For social workers working with patients with or affected by genetic disease such as Huntington’s disease, there is additional complexity and weight that the inherited nature of this disease can place on a family. I frequently advise other health professionals working with individuals with Huntington’s or their family members that there is often an “elephant in the room”: the genetics of Huntington’s.

The dynamics in the Huntington’s-affected family is very different from one not affected. The presence of Huntington’s may be associated with several types of losses experienced by the family: loss of personality and physical changes of the affected family member, loss of the usual family roles and structure, and potential loss through placement in a nursing home and eventual death. The two most difficult challenges reported by affected families are the mental deterioration of the ill individual and fear of having passed the gene to their children.

Helping Families Find a Way Forward
Working with individuals with and families affected by inherited disease is a great teacher. Along with my families dealing with Huntington’s disease, I continue to try to be the good, attentive student. During the early phases of the journey, I use the visual of drawing a large circle on a sheet of paper and thinking of that as a person’s current life. When the person has just been told he or she has the Huntington’s gene, that whole circle may be filled with “Huntington’s disease.” My goal and hope over time is to help an individual and his or her family move forward so Huntington’s becomes a smaller piece of their lives.

There are no cookbook approaches to working with these families, and what works today may fail miserably tomorrow. But you must keep trying.

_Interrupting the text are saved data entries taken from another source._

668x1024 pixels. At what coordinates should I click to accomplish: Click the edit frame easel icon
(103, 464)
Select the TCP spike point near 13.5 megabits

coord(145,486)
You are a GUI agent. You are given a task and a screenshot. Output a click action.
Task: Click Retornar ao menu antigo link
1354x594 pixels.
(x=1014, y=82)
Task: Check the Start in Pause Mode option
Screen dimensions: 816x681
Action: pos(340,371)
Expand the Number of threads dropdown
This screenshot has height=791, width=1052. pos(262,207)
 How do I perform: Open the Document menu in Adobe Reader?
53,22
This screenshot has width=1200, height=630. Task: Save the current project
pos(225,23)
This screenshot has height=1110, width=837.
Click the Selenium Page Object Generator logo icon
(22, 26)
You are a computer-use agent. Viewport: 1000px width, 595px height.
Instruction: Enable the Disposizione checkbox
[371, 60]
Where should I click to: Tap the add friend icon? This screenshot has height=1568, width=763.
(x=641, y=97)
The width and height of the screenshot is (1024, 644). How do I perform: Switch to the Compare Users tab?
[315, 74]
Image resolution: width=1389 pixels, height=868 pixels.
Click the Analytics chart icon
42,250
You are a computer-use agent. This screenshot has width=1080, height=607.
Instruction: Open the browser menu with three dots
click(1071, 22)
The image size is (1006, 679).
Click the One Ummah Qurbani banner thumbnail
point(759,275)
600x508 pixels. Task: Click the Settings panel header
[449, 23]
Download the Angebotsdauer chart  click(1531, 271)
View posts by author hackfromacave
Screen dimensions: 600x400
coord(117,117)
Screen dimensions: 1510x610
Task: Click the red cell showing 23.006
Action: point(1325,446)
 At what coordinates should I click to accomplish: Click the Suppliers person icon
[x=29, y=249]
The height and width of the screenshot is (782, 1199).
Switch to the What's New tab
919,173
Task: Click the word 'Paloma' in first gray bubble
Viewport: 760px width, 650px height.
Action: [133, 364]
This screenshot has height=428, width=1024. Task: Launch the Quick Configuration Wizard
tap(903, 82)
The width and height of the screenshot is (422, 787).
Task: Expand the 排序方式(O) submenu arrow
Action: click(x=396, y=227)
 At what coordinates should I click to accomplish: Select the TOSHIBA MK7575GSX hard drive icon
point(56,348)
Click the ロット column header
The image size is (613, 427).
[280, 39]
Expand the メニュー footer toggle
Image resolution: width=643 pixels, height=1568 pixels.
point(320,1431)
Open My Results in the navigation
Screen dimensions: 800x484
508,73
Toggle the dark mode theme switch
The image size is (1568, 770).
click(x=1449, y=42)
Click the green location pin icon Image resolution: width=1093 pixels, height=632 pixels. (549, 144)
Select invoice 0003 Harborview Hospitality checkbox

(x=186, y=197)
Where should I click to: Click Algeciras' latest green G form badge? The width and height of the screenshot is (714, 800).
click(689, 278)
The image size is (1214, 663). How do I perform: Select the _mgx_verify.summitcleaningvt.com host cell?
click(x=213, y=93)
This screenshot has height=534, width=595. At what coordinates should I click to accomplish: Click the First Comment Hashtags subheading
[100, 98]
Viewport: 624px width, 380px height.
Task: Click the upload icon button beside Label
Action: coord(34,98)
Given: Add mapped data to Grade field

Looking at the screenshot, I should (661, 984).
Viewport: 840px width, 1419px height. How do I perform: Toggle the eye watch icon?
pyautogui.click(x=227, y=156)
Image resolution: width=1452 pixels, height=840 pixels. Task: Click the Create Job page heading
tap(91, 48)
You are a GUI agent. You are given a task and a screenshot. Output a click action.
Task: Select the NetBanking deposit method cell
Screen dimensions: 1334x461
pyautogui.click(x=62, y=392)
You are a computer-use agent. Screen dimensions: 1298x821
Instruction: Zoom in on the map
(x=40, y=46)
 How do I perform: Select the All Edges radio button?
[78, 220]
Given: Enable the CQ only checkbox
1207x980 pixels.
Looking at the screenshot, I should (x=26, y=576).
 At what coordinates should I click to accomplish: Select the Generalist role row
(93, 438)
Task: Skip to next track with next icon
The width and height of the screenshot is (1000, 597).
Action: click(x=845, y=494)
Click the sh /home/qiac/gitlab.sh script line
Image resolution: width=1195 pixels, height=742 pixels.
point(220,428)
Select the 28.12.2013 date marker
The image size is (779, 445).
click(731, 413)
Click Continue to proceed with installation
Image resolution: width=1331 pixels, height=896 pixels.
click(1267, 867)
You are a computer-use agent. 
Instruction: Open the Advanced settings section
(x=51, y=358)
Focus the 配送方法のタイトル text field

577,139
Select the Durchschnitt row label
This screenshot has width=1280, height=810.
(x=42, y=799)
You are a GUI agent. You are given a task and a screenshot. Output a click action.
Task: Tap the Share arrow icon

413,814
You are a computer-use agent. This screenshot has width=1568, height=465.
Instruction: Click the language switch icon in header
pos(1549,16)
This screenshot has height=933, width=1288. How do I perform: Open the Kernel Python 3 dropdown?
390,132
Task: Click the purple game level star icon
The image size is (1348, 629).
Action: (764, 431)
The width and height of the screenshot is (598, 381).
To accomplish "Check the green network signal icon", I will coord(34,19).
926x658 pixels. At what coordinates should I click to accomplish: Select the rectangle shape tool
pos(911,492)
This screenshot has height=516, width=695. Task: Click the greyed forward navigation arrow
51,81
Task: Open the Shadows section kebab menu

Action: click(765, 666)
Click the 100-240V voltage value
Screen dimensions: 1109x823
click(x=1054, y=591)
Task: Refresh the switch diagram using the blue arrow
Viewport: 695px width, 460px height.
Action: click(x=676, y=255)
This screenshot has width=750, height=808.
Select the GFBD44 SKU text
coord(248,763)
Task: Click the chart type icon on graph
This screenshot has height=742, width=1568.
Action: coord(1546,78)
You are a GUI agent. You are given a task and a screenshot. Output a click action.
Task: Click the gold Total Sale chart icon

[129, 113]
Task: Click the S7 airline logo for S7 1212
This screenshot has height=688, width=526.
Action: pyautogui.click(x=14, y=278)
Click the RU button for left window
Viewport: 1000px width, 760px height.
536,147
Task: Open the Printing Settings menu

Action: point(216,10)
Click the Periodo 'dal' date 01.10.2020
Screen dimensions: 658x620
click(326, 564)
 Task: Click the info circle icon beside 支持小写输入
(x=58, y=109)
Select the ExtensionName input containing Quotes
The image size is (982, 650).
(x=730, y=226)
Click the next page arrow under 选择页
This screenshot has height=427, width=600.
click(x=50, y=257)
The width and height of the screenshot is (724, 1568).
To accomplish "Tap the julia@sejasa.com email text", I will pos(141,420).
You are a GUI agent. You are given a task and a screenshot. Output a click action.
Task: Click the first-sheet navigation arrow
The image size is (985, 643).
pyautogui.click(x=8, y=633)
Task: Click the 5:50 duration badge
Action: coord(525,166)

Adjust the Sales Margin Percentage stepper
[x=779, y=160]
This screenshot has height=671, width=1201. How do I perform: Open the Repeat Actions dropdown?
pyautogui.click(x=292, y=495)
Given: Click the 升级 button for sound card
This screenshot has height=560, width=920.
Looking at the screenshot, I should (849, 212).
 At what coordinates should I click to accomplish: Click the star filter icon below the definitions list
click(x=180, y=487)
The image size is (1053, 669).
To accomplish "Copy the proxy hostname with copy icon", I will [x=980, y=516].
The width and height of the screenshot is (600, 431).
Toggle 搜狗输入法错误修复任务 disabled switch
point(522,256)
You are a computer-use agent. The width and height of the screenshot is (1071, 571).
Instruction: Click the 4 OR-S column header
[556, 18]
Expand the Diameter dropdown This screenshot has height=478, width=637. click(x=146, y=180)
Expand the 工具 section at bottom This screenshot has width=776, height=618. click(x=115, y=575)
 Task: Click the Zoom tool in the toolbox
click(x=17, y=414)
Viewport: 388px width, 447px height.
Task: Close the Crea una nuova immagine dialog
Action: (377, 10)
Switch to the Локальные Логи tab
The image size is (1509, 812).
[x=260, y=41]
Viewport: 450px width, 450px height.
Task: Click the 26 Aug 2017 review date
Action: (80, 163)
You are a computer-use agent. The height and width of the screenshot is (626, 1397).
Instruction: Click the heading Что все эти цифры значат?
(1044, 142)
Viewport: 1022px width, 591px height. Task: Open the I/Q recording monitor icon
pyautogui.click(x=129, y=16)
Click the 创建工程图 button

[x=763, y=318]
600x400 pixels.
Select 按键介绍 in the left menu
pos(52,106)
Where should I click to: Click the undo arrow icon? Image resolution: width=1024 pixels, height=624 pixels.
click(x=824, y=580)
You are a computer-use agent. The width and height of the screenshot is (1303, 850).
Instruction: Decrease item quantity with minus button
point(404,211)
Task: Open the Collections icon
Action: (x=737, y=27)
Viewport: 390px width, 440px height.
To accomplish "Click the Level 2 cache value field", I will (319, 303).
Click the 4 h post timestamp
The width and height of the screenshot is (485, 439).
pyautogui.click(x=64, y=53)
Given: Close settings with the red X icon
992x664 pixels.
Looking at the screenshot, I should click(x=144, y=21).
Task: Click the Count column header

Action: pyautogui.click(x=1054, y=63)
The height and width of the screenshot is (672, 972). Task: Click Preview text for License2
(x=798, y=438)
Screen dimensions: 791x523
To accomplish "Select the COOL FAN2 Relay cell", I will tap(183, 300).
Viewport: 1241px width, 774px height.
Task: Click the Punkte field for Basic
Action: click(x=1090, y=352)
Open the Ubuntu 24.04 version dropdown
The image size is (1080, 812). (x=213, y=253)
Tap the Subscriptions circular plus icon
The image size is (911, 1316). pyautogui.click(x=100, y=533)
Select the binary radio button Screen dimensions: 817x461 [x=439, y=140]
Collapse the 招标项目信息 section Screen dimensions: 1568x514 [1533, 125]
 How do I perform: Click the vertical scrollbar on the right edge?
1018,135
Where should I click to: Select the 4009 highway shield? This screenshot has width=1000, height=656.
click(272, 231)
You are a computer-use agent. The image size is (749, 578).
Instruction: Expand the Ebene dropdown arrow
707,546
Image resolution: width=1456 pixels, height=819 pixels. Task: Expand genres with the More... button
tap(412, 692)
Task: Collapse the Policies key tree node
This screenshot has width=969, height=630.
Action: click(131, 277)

I admire my Huntington’s patients who have the courage to get out of bed each day and move forward. I have never lost sight of the time-tested social work tenets of good listening and staying with your patient. I don’t want to fall behind, and I certainly don’t want to get too far ahead of them. It is often in the storytelling that I can find the best path to help a person who has just been diagnosed with Huntington’s or tested positive for the gene help chart his or her new life course.

The role of secrecy and shame that particularly has impacted previous generations of Huntington’s families appears to be changing. Through my own clinic practice and work with adolescents and young adults who have a parent with or are affected by Huntington’s, this new cohort seems to view medical technology, information sharing, and digital/social media with a different lens than their parents’ generation. Instead of asking, ‘“Why would you have genetic testing done?” they ask instead, “Why wouldn’t you?” and that forces clinicians to respond differently.

I remain hopeful while many hundreds of my research colleagues worldwide search, whether in rats, mice, or monkeys, to find a cure or treatment for Huntington’s disease or conduct clinical drug trials to find a treatment. There are so many of us in the trenches trying to help families affected by this HD and all other genetic disorders not lose sight of the here and now and find the joy in the present.

— Amy M. Chesire, LCSW-R, MSG, is a clinical social worker and clinical researcher at the Huntington’s Disease Society of America, Center of Excellence at the University of Rochester.